As a developer, that immediately raised questions. How do you split a 200-page PDF in the browser without melting the tab? How do you run OCR without a backend? What does the conversion pipeline look like for .docx → .pdf when there's no LibreOffice instance to lean on?

Let's break it down.

The Stack: WebAssembly + JavaScript Libraries

Parsifyx's architecture sits on top of a handful of battle-tested client-side libraries. Based on what's publicly inspectable in the browser:

PDF Manipulation — `pdf-lib`

pdf-lib is a pure JavaScript library for creating and modifying PDFs. No native dependencies, no server calls. It parses the PDF binary format directly in memory and exposes a clean API for operations like:

Splitting by page ranges
Merging multiple documents
Removing, extracting, and reordering pages
Rotating pages
Editing metadata (title, author, keywords)

This is the backbone of most of Parsifyx's "Organize & Edit" tools. Because pdf-lib operates on Uint8Array buffers, the entire read → transform → export cycle stays in memory. The browser's File API reads the input, pdf-lib does the work, and a Blob URL triggers the download. Zero network traffic.

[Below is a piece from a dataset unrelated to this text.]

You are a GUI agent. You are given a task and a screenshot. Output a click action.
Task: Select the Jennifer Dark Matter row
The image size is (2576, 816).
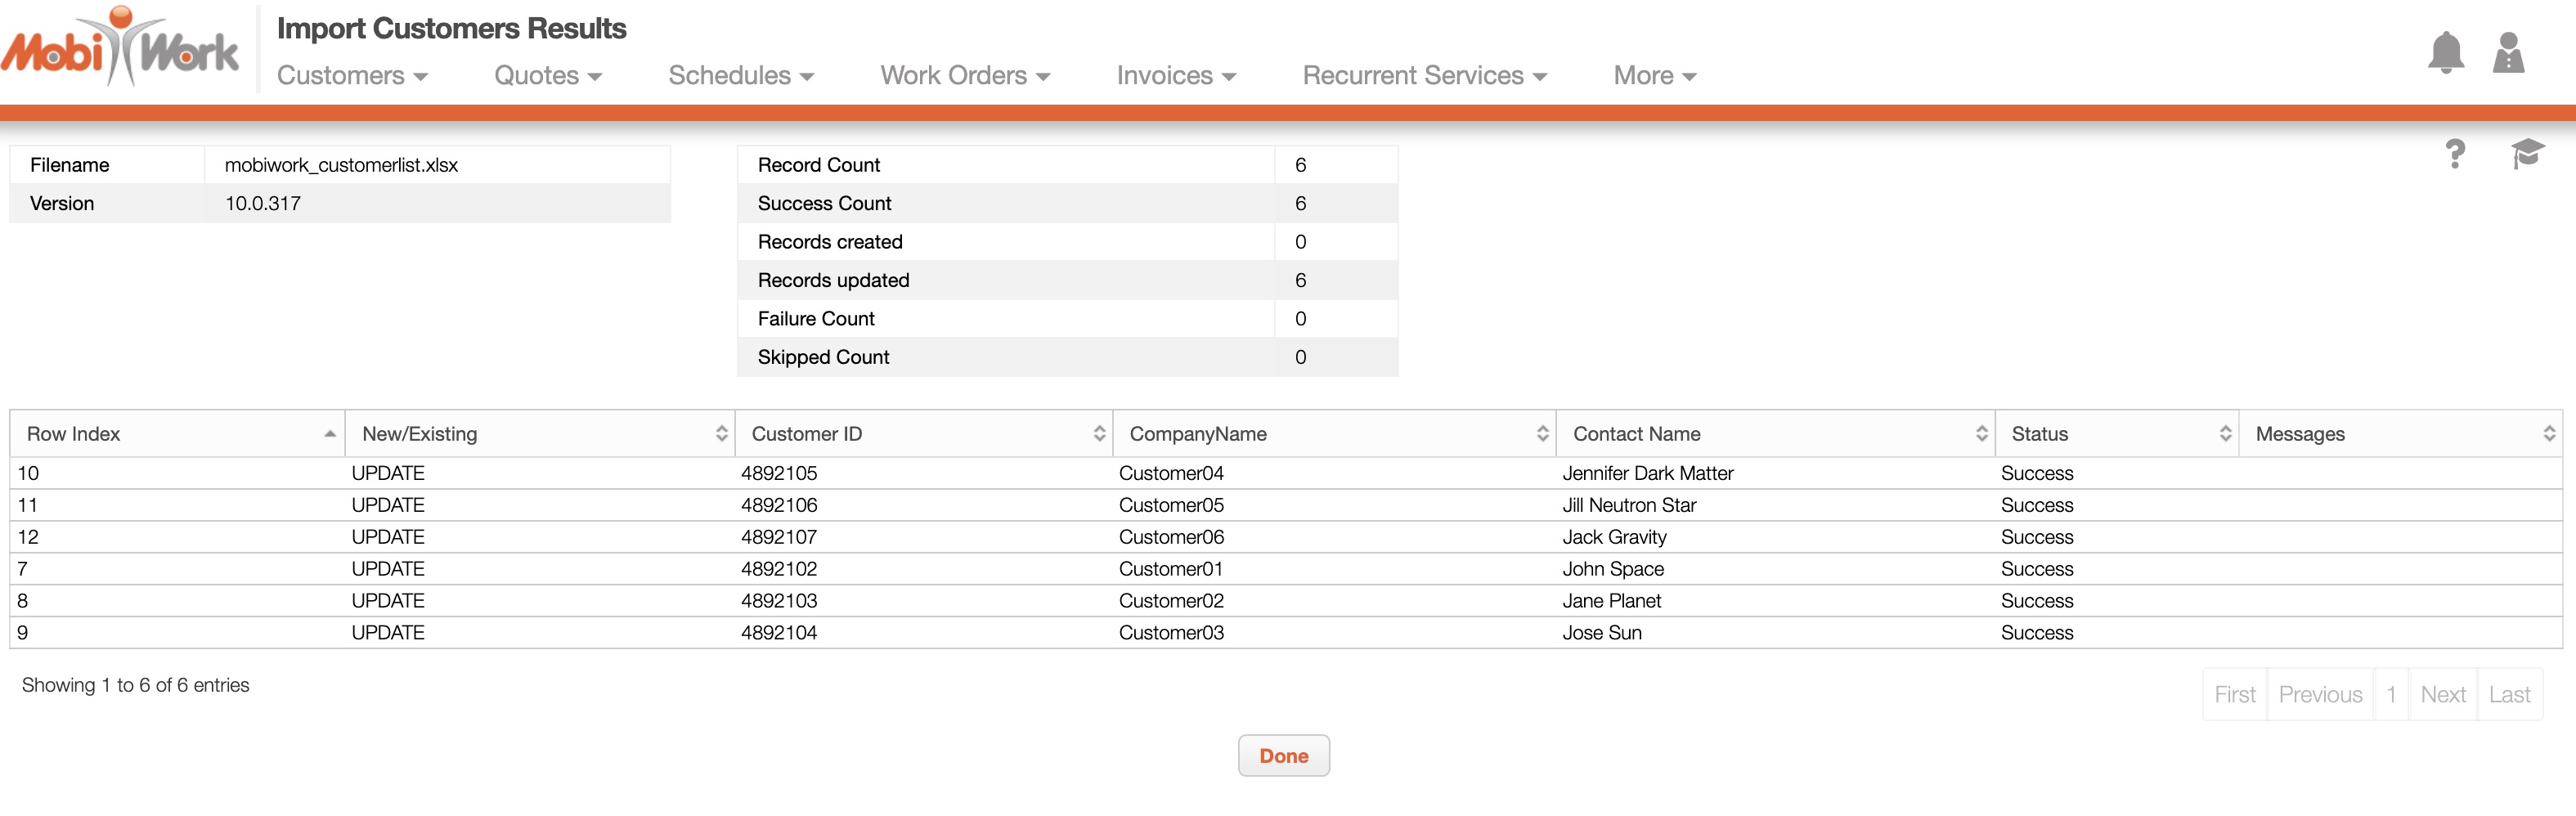tap(1647, 474)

// Conceptual example: splitting a PDF with pdf-lib
import { PDFDocument } from 'pdf-lib';

const sourceBytes = await file.arrayBuffer();
const sourcePdf = await PDFDocument.load(sourceBytes);

const newPdf = await PDFDocument.create();
const [page] = await newPdf.copyPages(sourcePdf, [0]); // copy first page
newPdf.addPage(page);

const outputBytes = await newPdf.save();
download(outputBytes, 'split-output.pdf');

No upload. No API key. No latency.

OCR — `Tesseract.js`

This is where it gets more interesting. Tesseract.js is a WebAssembly port of Google's Tesseract OCR engine. It downloads trained language data (.traineddata files) on first use, then runs the full recognition pipeline in a Web Worker.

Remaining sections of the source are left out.